目前的一些主流攻击方式有注入式攻击、跨站脚本攻击、CSRF攻击以及ddos攻击,这几类攻击都已经形成了比较成熟的防御措施。
注入漏洞涉及的内容非常广泛,涵盖了各种语言环境和众多不同的攻击类型,在实际防护中一般通过验证方式的改良和修复得以实现。跨站攻击的方式是以服务器端应用为主要目标,目前最常见的解决方法还是通过js函数过滤进行防护。应用层ddos攻击是国内非常常见也是最难以防范的攻击手段,其根本原理是通过大批量的发送请求来非法占用服务资源,目前只能通过跨代理查询屏蔽ip的方式进行阻止。
web应用防火墙构架建议
由于web应用的特殊性,针对web应用的攻击变形技术很多,单纯的基于特征签名的防御措施很容易被突破。这也是现有的安全措施并不能保护好web应用的主要原因。通过固定应对措施或单独使用编码技术进行防护的措施都具有一定的限制性,而防火墙能够同时兼顾两个方面的需求,在涉及中通过预处理模块与检测模块的互为合作可以同时实现上述两个方面的需求。
web应用防火墙防护功能的实现方案
1、预处理模块,该模块的主要功能在于编码解码标准的实现和融入,基于SSL协议层实现。SSL协议是安全套阶层协议,其主要功能为认证、加密、完整性验证三个方面。在编码标准化方面,由于web应用的特殊性,支持各种编码,攻击者可以通过各种编码和变换字符集来突破现有的防御措施。
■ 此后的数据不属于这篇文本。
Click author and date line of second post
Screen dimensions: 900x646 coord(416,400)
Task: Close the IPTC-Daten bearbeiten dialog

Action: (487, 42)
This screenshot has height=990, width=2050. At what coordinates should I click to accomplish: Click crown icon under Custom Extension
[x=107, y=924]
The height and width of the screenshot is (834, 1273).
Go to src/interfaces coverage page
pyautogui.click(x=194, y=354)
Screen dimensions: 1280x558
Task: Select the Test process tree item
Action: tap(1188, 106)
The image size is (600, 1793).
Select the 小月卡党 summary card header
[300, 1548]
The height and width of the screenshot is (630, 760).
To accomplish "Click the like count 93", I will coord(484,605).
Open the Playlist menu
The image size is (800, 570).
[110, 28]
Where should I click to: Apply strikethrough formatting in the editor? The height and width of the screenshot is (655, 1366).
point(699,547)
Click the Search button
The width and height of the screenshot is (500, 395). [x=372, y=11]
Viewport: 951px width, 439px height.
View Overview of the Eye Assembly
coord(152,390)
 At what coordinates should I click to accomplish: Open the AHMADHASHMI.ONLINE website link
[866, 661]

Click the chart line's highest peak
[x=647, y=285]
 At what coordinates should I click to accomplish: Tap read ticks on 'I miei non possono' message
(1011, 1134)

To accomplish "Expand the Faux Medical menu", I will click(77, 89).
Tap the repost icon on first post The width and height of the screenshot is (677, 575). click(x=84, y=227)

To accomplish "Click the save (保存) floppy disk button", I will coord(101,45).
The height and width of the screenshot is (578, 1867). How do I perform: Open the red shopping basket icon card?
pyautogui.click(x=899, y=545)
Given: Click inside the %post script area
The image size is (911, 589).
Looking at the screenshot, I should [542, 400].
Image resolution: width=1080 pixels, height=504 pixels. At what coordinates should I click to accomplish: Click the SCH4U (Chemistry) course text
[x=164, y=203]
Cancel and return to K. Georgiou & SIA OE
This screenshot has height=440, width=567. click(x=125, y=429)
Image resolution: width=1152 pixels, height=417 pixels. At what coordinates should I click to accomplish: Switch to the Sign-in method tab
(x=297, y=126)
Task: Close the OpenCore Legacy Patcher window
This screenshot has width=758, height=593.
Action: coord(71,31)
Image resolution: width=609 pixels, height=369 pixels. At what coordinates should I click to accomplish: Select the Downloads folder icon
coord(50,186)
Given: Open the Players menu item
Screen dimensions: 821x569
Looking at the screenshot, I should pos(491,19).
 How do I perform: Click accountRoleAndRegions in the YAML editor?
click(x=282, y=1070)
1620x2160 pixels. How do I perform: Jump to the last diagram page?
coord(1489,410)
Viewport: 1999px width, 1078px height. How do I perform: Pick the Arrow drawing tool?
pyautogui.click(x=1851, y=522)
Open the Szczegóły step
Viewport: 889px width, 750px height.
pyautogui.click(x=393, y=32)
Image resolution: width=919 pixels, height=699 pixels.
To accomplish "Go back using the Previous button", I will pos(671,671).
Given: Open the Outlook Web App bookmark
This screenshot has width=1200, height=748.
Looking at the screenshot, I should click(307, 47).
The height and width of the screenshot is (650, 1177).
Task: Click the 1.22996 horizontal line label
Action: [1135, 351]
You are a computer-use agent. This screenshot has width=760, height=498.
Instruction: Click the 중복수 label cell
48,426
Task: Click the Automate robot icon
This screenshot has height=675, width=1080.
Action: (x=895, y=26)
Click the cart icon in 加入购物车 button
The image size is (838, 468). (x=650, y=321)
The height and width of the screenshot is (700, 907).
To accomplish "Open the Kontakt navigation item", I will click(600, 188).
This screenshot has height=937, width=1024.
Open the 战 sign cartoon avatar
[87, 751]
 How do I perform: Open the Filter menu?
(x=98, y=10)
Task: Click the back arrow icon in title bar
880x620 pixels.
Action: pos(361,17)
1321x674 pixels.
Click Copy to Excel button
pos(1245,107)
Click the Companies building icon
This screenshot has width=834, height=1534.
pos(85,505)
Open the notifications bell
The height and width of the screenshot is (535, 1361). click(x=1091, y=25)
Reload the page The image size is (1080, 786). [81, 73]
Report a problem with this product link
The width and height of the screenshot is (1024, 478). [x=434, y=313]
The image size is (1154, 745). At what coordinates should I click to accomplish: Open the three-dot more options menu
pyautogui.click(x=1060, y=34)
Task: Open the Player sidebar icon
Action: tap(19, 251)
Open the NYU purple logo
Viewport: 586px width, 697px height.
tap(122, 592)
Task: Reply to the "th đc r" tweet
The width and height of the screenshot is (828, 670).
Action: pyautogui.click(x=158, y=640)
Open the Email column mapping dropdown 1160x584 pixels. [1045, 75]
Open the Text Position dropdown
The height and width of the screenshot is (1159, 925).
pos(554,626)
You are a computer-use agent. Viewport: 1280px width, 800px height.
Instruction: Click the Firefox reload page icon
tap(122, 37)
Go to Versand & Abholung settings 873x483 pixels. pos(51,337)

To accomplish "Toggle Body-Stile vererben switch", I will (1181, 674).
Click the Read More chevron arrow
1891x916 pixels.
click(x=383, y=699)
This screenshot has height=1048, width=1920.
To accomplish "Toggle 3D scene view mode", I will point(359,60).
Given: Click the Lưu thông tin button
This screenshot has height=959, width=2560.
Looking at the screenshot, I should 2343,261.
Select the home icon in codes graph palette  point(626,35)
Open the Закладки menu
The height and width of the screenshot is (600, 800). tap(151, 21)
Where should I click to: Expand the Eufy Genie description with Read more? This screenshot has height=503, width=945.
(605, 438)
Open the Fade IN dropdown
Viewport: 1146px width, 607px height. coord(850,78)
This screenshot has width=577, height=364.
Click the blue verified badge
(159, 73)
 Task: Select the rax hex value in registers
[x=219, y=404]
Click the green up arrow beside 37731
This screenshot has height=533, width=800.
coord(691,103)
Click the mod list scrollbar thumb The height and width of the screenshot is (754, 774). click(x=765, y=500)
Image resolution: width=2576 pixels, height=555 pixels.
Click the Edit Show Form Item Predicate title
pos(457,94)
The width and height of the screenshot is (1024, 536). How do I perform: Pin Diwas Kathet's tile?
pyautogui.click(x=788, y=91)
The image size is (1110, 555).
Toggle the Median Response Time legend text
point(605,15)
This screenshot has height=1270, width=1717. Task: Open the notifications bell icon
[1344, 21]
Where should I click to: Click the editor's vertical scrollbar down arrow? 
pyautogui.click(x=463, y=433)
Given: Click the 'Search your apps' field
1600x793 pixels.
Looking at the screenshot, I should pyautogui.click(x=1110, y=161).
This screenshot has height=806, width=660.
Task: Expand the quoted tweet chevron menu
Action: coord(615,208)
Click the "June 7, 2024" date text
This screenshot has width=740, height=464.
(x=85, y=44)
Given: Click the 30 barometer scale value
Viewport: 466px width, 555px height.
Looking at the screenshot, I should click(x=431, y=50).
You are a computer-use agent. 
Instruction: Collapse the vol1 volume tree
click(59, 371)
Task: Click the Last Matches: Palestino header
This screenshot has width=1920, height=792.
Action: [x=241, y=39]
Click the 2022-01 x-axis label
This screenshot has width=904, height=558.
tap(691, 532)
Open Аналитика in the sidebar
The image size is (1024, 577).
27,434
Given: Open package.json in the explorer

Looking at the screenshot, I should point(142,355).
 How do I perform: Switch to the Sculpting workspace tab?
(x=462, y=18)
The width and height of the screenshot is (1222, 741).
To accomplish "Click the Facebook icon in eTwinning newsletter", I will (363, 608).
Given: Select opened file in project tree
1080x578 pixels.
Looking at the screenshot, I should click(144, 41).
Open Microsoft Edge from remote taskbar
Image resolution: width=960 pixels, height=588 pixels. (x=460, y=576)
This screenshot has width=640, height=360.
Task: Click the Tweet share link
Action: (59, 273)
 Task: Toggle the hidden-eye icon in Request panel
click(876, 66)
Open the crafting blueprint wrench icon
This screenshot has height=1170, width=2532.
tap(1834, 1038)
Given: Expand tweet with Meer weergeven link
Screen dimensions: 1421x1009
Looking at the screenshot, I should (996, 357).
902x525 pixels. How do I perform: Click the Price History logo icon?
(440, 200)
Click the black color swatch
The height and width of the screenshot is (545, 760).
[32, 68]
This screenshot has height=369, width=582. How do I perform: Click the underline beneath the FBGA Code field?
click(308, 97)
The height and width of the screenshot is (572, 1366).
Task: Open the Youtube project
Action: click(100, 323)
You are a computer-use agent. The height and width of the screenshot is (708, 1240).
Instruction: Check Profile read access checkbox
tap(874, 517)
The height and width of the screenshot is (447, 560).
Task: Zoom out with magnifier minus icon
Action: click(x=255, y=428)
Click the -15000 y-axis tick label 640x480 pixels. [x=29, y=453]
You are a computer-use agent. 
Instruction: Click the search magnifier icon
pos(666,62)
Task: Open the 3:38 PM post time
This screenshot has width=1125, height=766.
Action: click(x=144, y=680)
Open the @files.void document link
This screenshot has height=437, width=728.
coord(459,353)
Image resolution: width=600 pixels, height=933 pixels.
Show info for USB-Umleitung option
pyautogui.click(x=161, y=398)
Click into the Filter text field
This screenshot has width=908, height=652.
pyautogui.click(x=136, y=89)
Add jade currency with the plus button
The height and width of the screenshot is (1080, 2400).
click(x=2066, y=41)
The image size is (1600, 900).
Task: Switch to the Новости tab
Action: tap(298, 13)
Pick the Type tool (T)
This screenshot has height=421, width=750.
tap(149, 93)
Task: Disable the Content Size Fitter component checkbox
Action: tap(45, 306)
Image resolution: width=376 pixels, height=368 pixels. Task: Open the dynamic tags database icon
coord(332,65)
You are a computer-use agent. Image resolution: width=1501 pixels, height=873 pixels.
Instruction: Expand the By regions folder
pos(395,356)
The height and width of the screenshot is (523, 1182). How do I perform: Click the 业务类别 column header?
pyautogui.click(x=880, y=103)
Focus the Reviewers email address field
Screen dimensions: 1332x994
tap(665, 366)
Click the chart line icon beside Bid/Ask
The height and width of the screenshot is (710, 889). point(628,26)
2、检测功能实现,检测模块在web应用防火墙中承担了安全功能需求导向部分的实现,功能涵盖了过滤器和权限控制两个方面:首先是过滤器,过滤器注重解决的就是web应用中最为严重的用户输入恶意信息的问题,其次是访问控制,web应用站点正常会包含一些不在正常网站数据目录树内的URL链接。WAF可以通过访问控制策略提供细粒度的访问控制列表,阻止这些谅解的非授权访问。